Task prompt. Reproduce the entries below exactly, but only from the line containing "This screenshot has height=721, width=1366." to the line containing "1011x715 pixels.", inclusive.

Records contained in a dataset:
---------------

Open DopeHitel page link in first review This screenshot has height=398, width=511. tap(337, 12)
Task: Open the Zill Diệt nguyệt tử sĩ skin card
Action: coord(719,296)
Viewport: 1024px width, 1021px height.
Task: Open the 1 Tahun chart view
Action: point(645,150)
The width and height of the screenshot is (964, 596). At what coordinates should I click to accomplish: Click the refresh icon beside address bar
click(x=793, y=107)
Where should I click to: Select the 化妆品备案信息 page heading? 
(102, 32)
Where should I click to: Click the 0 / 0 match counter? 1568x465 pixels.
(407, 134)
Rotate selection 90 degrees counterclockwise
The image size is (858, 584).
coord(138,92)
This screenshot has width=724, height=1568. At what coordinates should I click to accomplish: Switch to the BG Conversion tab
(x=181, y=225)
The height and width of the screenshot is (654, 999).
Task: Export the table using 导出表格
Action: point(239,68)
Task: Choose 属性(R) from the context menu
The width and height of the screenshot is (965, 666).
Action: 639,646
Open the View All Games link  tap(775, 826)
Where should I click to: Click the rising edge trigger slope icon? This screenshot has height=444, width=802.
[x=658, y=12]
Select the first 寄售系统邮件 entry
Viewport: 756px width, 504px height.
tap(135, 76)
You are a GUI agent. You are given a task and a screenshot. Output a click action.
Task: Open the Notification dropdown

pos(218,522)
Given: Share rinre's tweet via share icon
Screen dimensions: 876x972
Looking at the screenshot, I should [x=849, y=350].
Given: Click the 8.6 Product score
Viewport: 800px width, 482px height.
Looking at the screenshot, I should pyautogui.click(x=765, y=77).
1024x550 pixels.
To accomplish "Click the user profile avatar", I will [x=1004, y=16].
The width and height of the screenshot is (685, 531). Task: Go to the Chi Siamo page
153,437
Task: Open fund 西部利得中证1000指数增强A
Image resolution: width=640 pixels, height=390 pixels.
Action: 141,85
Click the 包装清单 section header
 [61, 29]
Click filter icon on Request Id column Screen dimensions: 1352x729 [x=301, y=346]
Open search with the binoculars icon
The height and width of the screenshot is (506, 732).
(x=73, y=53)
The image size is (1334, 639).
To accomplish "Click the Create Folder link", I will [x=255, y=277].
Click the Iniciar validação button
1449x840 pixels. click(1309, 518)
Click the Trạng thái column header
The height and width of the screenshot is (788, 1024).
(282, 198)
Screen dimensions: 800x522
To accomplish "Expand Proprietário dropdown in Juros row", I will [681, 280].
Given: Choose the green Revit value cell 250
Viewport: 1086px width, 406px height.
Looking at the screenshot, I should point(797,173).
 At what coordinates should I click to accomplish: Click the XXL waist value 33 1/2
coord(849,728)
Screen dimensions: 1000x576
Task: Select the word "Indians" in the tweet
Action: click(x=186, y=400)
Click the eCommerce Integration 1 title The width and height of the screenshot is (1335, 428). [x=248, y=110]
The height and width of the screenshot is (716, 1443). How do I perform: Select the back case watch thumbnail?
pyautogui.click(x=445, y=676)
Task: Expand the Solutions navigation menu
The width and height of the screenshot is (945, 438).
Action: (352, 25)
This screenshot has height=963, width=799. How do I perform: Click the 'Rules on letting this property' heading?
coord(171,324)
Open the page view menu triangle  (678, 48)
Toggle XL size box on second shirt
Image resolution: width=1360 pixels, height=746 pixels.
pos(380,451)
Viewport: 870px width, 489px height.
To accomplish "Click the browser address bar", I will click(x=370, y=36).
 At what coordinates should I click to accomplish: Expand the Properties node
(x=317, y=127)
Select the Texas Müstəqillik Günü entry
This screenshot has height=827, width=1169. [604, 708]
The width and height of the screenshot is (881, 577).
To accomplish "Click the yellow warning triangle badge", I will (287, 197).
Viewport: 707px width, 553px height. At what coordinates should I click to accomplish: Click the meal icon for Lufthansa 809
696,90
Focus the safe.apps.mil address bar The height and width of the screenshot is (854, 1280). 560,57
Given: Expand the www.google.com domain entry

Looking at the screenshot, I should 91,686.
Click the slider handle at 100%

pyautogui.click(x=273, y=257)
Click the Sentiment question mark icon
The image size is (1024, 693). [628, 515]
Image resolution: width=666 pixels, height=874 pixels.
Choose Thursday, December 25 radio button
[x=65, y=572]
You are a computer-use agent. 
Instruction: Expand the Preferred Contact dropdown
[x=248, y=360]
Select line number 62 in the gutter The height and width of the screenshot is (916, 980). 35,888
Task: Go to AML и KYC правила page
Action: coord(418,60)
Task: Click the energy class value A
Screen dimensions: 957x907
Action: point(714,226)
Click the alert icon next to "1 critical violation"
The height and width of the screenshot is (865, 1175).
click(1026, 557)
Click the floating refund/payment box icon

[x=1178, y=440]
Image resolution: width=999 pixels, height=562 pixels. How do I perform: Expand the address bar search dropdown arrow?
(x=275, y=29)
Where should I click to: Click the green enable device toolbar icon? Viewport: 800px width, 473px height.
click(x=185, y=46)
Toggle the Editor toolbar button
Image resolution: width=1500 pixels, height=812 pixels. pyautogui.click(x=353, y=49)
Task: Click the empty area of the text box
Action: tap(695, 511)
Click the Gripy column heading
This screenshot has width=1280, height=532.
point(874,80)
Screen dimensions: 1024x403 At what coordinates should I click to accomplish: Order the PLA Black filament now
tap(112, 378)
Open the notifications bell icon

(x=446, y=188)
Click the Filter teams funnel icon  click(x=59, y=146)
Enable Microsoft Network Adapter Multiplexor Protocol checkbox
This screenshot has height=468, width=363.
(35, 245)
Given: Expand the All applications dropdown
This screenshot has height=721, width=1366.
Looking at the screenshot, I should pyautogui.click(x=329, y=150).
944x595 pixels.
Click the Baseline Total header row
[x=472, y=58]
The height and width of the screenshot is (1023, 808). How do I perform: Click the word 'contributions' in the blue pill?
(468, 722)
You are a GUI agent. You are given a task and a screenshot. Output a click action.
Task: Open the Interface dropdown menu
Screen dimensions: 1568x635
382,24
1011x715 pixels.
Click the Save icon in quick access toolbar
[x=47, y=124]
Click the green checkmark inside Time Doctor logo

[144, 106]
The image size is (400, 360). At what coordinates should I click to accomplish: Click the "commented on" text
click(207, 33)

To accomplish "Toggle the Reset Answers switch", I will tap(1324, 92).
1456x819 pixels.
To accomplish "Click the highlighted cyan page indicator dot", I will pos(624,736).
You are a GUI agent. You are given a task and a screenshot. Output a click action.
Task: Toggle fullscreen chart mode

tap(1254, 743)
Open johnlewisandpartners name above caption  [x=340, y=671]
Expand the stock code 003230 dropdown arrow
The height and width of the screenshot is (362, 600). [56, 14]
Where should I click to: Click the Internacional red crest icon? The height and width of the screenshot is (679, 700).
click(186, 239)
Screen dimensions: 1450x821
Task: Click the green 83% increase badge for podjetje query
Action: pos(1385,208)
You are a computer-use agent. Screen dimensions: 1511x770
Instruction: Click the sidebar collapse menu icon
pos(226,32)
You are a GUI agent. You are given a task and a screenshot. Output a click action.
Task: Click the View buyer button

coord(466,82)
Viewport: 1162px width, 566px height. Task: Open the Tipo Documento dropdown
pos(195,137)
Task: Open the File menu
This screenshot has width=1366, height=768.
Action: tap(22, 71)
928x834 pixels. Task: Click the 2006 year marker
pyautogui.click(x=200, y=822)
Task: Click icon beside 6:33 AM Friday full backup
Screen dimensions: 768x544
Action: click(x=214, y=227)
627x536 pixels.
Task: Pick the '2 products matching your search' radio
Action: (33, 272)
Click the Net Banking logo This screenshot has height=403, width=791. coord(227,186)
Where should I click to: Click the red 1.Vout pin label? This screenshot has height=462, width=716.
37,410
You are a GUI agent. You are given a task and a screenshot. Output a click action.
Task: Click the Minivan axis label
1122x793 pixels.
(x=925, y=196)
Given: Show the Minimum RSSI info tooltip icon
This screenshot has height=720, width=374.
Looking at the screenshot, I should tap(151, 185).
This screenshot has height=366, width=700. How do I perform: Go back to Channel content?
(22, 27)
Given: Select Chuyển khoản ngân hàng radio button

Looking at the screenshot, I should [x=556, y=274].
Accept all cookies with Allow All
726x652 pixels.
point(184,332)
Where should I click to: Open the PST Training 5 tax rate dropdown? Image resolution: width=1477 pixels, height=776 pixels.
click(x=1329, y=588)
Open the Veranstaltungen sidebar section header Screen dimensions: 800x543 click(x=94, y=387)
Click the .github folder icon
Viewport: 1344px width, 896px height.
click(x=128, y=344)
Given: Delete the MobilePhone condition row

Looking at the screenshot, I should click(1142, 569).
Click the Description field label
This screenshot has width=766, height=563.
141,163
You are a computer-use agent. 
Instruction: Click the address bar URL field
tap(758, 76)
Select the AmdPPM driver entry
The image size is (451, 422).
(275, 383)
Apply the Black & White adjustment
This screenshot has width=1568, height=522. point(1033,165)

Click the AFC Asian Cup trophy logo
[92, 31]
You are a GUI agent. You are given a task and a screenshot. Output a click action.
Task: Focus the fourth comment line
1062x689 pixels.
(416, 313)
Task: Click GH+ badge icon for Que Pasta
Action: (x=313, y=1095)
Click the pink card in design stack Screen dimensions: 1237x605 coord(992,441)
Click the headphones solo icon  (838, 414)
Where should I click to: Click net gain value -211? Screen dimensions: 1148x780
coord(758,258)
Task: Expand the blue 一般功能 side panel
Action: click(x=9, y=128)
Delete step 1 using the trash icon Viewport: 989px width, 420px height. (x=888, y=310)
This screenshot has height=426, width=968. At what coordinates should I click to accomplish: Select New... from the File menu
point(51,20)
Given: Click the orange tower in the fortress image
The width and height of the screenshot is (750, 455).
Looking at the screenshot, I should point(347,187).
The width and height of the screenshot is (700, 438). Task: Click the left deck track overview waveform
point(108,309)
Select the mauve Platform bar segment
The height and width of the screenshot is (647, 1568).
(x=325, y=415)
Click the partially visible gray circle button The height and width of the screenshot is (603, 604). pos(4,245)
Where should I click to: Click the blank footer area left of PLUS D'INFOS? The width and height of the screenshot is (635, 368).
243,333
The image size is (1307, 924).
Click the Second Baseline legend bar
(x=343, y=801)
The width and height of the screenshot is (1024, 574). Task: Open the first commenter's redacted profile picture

---------------

Answer section.
This screenshot has height=721, width=1366.
Looking at the screenshot, I should pyautogui.click(x=329, y=150).
944x595 pixels.
Click the Baseline Total header row
[x=472, y=58]
The height and width of the screenshot is (1023, 808). How do I perform: Click the word 'contributions' in the blue pill?
(468, 722)
You are a GUI agent. You are given a task and a screenshot. Output a click action.
Task: Open the Interface dropdown menu
Screen dimensions: 1568x635
382,24
1011x715 pixels.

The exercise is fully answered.